The Fernald School's history is filled with groundbreaking discoveries and treatments that helped shaped therapeutic, educational, and medical practices all over the world. These advances were tarnished by horrific human rights abuses, including eugenics-based practices, sexual abuse, and Cold War-era radiation experiments. Running through its history is the loneliness of generations of disabled people excluded from a world that would not accept them and their families.
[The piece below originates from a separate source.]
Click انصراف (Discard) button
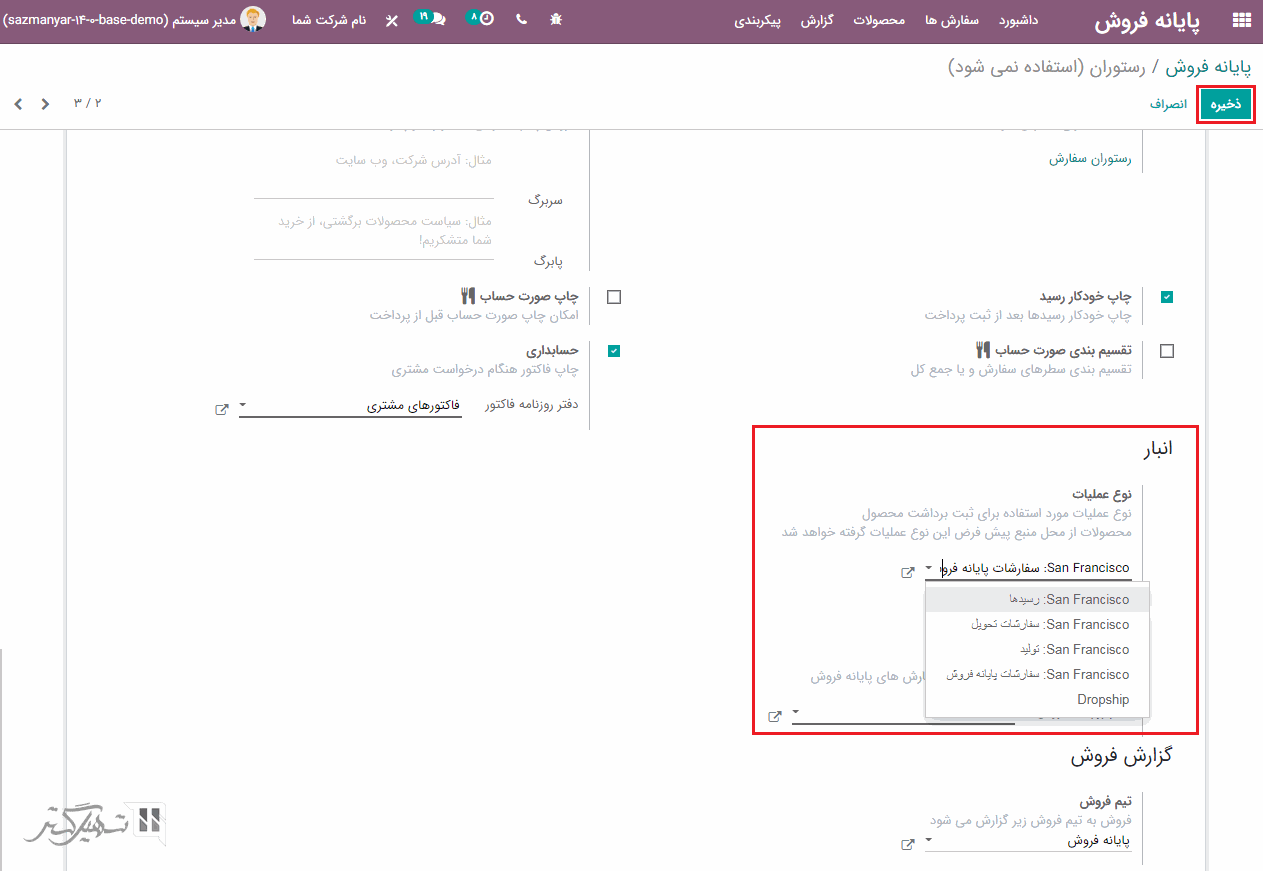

This website presents a years-long documentation of the center in the hope of raising awareness of its legacy, amplifying the need to hear the stories of those who lived and died here, and offering creative interpretations of the institution's remnants to stimulate further reflection and contemplation. Originally commissioned by the City of Waltham to photographically document the buildings, the recordation team has expanded this project into a comprehensive website to shed light on a place hidden from the public view.

Collections

Recent documents, reports, and archival materials from the Fernald recordation archive. Explore highlighted items below or open the full collections index.

Short History by Daly

History of the Walter E. Fernald Development Center, by Marie E. Daly. PDF, 4 pages.

Type: document

Recordation Map

A labeled map using aerial photography composites for the recordation team.

Type: map Dates: 2016

Buildings

From late-19th-century dormitories to later institutional expansions, Fernald’s built landscape reflects changing ideas about disability, care, and control. Browse selected structures below, or open the full index to explore the complete campus record.

Stories

Personal histories and community contributions will be featured here as this section grows.

Advocacy & Preservation

Read the new advocacy page for CORE 4 context, preservation priorities, and practical stabilization steps for vulnerable buildings.

Press

Press highlights and external coverage are being curated. Check back soon for featured reporting and references.

Timeline

Key dates in the Fernald Center story—from founding and expansion through closure, legal reforms, and continuing archival access milestones.

1848

School Founded in South Boston

Samuel Gridley Howe starts the "Experimental School for Teaching and Training Idiotic Children" in Boston.

1888

Waltham Site Purchased

State funding supports land purchase in Waltham and creation of the first enduring campus footprint for Howe's school.

1890

West Building Opens

The West Building (originally the "Asylum") anchors the Waltham campus and marks the start of large-scale institutional care on site. Dr. Walter E. Fernald is appointed superintendent of the new facility.

1925

Institution Renamed for Walter E. Fernald

The Massachusetts School for the Feeble-Minded is renamed the Walter E. Fernald State School.

1946

Radiation Nutrition Studies

Fernald residents are used in nutritional studies involving radioactive tracers, which later become a major ethical and legal flashpoint.

1953

Fernald League and Greene Unit

The Fernald League is established, and the Greene Unit opens as the largest building on campus, providing services for those living with blindness.

1960s

Resident Population Peak

City historical reporting places the resident population at roughly 2,600 during the decade.

1970

Shriver-Era Program Expansion

The Eunice Kennedy Shriver Center period marks a major expansion of campus evaluation, rehabilitation, and disability-focused program work.

1972

Federal Class-Action Litigation Begins

Parents, guardians, and advocates sue the Commonwealth in 1972; a Fernald-specific class action follows in 1974, beginning decades of court-ordered reform.

1993

Federal Disengagement Order

After years of consent-decree oversight, the federal court issues a comprehensive disengagement order replacing prior decrees while retaining core resident protections.

1998

Radiation Case Settlement

A court-approved class settlement establishes a $1.85 million fund related to the radiation-study claims.

2014

Fernald Closes

The Fernald Developmental Center closes on November 13, 2014.

2019

Recordation Project

The Fernald Recordation Team is commissioned by the city of Waltham to document the existing conditions of the institution.

2025

Massachusetts Expands Institutional Records Access

State policy opens access to archived institutional records under 75-year and 50-years-after-death thresholds, with privacy protections for living individuals.